I shuffle uncomfortably as a couple of patrons in a nearby café turn to look at me, seeing not Ophelia or any other Pre-Raphaelite figure but an embarrassed and sweaty ginger woman in a too-short dress and tatty trainers.
“Shush!” I admonish. Then: “I’m so sorry—I think you told me your name at the park but I can’t remember it.”
“It’s Frida.”
I hold out my hand. “Ah yes. I’m Delphie.”
“Our hands together. Feels like soup.”
“Sorry?”
“Our sweating hands, all smooshed together.”
“Hmm, yeah.” Ew. I wipe my hands on the back of my dress. She does the same, grinning at me as though that was a pleasant interaction. She pats her bag, a patchwork, tassely affair. “I’ve brought pencils and pens for drawing. Have you got yours?”
I shake my head. “Oh, no, no, no. I’m not here to do any drawing. I’m here to meet Jonah off the poster. The one with the blue eyes.”
“Ah, I thought he was the model.”
I blink. Somehow that possibility had not occurred to me. I’d only considered the notion that Jonah was a participant or maybe even the instructor. But the model? How will this work? How am I supposed to even introduce myself with his junk on full display? There is so much to worry about right now.

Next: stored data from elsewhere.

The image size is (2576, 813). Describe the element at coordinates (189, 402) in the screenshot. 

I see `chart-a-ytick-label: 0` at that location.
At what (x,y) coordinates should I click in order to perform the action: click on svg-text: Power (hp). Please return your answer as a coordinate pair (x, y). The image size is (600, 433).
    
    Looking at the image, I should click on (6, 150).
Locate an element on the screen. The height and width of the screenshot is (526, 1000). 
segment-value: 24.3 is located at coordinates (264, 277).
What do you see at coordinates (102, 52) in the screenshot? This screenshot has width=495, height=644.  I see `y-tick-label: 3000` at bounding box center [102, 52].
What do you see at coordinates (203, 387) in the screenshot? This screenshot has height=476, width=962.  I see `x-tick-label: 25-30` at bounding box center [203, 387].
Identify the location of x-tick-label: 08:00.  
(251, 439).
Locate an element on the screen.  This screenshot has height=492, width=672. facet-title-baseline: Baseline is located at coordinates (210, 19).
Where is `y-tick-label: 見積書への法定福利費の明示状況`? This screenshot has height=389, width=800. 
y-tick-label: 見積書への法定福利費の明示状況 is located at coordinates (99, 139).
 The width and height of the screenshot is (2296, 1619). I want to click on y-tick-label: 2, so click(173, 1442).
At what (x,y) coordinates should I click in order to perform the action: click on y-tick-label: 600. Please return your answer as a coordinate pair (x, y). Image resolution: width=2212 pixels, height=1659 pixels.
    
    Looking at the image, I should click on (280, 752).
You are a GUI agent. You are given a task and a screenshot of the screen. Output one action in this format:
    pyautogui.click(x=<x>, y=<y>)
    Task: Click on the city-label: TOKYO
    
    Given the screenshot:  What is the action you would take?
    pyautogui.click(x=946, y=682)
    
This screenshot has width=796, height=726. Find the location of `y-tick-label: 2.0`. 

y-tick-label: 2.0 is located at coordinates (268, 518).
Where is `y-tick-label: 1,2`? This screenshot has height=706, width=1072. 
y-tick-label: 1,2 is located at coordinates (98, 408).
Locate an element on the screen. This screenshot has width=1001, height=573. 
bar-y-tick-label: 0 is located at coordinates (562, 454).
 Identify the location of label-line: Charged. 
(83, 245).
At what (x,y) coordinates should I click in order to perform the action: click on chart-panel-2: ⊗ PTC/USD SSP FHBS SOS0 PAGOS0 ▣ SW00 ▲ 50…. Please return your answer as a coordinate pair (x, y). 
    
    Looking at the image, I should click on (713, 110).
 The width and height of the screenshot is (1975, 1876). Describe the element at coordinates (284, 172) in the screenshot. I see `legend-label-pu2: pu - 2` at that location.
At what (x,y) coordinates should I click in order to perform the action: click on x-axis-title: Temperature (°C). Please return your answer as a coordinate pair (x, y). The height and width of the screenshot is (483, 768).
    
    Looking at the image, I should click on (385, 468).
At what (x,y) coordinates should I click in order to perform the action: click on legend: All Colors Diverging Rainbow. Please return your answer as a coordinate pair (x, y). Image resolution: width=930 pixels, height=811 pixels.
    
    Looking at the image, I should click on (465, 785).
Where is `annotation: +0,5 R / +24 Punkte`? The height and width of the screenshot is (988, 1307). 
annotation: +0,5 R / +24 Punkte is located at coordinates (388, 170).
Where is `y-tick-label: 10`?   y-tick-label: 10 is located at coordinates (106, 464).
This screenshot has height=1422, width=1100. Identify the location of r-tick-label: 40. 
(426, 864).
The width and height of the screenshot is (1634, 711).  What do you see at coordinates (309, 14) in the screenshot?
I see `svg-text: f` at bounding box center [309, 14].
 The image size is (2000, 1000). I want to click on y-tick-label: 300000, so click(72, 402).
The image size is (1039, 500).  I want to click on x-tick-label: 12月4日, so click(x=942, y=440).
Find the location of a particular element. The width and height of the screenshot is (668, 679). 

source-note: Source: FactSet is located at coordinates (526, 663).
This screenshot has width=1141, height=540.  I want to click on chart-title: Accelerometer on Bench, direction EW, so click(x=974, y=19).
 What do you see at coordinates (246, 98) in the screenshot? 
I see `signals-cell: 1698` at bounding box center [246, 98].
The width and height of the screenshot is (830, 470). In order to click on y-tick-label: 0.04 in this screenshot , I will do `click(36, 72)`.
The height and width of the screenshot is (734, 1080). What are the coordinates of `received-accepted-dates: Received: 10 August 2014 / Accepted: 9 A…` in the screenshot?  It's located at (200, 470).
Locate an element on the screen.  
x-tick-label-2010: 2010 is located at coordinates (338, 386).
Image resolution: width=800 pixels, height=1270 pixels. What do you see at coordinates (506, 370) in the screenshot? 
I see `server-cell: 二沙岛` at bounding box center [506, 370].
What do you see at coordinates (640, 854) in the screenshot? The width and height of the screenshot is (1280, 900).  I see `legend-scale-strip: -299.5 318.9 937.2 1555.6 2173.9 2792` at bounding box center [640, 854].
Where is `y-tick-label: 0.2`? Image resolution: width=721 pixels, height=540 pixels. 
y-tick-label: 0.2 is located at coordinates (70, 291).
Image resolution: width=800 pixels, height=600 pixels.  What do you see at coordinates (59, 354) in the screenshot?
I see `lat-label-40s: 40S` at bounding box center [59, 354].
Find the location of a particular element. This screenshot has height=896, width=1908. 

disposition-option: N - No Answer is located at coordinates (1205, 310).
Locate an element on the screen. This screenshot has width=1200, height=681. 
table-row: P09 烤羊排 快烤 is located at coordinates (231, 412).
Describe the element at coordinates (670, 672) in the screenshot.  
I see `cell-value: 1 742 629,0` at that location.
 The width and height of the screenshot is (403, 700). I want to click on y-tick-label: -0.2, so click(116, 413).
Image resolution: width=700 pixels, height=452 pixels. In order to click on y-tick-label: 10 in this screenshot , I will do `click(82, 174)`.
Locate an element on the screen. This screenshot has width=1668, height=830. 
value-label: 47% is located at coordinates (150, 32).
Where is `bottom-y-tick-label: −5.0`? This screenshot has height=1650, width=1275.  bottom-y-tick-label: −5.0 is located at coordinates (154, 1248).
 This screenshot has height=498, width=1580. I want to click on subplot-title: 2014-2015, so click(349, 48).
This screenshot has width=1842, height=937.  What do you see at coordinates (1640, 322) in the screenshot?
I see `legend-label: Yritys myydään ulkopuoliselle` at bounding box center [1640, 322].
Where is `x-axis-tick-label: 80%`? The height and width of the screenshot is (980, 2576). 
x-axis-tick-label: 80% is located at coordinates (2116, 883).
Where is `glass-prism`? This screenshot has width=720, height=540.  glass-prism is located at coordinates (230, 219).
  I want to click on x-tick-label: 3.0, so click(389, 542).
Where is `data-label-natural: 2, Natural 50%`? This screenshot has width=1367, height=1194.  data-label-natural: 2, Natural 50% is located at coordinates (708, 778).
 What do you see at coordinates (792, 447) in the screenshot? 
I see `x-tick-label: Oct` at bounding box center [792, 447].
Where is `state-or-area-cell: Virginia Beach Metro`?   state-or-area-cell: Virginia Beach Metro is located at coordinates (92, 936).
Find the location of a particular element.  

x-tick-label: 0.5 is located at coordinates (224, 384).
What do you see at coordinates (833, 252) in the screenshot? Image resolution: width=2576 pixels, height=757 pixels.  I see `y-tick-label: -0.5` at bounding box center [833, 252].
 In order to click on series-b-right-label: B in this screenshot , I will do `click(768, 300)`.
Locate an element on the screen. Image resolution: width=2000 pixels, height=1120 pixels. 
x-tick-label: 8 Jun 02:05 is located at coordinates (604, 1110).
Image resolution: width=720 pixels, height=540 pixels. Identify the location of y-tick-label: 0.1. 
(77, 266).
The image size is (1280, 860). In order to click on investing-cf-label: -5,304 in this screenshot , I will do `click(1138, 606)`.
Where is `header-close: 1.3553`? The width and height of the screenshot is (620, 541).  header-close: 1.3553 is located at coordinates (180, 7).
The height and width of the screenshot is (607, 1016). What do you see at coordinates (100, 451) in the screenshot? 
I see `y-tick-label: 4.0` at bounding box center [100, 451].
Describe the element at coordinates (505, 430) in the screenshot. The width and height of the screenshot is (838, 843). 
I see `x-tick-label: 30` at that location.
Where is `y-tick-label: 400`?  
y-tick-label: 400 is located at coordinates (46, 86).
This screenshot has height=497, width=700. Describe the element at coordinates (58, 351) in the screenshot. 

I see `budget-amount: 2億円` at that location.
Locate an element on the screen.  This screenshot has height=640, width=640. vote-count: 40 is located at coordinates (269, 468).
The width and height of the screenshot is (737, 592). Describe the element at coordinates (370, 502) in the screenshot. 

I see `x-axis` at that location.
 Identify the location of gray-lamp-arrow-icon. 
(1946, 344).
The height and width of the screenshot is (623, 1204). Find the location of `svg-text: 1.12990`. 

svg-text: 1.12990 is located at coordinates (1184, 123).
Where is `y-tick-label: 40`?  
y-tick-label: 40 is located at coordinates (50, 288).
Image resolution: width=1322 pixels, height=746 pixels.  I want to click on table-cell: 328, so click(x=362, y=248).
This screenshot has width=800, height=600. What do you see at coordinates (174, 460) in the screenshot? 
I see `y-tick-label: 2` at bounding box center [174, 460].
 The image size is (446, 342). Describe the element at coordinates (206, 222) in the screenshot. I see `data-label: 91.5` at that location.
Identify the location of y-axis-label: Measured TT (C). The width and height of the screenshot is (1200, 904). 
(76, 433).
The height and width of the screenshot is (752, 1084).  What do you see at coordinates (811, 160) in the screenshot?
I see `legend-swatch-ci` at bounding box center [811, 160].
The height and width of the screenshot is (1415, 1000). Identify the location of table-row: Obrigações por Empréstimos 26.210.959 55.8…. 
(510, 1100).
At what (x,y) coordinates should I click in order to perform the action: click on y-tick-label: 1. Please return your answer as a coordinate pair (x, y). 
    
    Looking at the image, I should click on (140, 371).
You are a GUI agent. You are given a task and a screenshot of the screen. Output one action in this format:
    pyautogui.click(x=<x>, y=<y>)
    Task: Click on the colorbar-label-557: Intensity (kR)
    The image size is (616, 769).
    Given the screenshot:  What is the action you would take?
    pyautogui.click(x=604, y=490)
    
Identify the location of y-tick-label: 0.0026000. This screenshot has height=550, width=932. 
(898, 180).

I follow Frida into the pub, climbing a staircase that leads into a function room. Every window is all the way open, but the room remains as hot as Hades. There’s a circle of chairs, easels set up in front of each one. In the middle of the circle is a rug, upon which is an absolutely beautiful short-haired woman sitting cross-legged in a kimono.
“Welcome, welcome!”
It’s the bald man from the poster. The one that Frida fancied. I hear her make a little excited noise beside me.
“Hallo!” She waves at the other attendees, a varied selection—some who look like they’ve come straight from the office, one in a supermarket uniform, a teenager with dyed black hair in a severe bob and a stud on each side of her nose.
Frida takes a seat and nods at me to do the same. “Come on, Delphie. Sit by me so we can buddy up.”
“Where’s Jonah?” I ask the bald man, who introduces himself as Claude. “I actually just came to see him.”
Claude looks at his watch. “Kat is our model for the first session.” He points at the beautiful woman sitting on the rug. “Jonah models for the second session.”
He is a model!
“What time is the second session, please?”
“In an hour.”
I nod. An hour. An hour is nothing when the alternative is eternity in Evermore.
I sit stiffly in front of an easel. While Claude busies about saying hello to his regulars, my phone vibrates with a text.
I realise that perhaps I was rude last night. I apologise. Best, Cooper.
“You have no materials with you?” Claude asks, distracting me before I can reply. I shove my phone back in my bag.
“Oh. No. Sorry. I didn’t think I was…I was just coming to see…um…no. I don’t.”
“What’s your medium? Charcoal? Pencil? Ink? I think we have some acrylics somewhere if you want to paint, but the sink isn’t working so probably not a great idea in terms of mess.”
“Charcoal?” I say, not quite sure why, because I’ve never drawn in charcoal. Maybe that’s why. I remember my pencil drawing of Mr. Taylor, the speckled photocopies pinned up all over school. I push the memory back into the locked box of doom in my brain and smile my thanks as Claude hands me a few sheets of thin paper and a long stick of charcoal.
“Okay, guys.” Claude claps his hand together like a flamenco dancer. “We will do a series of ten-minute speed sessions in which Kat will switch poses each time. Then we will do a longer thirty-minute pose. Following that will be a short break before Jonah arrives and we begin session two.”
I cannot believe I’m going to see Jonah again in one hour. I grin to myself as I imagine us talking again. Having him look at me with those kind, sweet eyes. Touching my arms.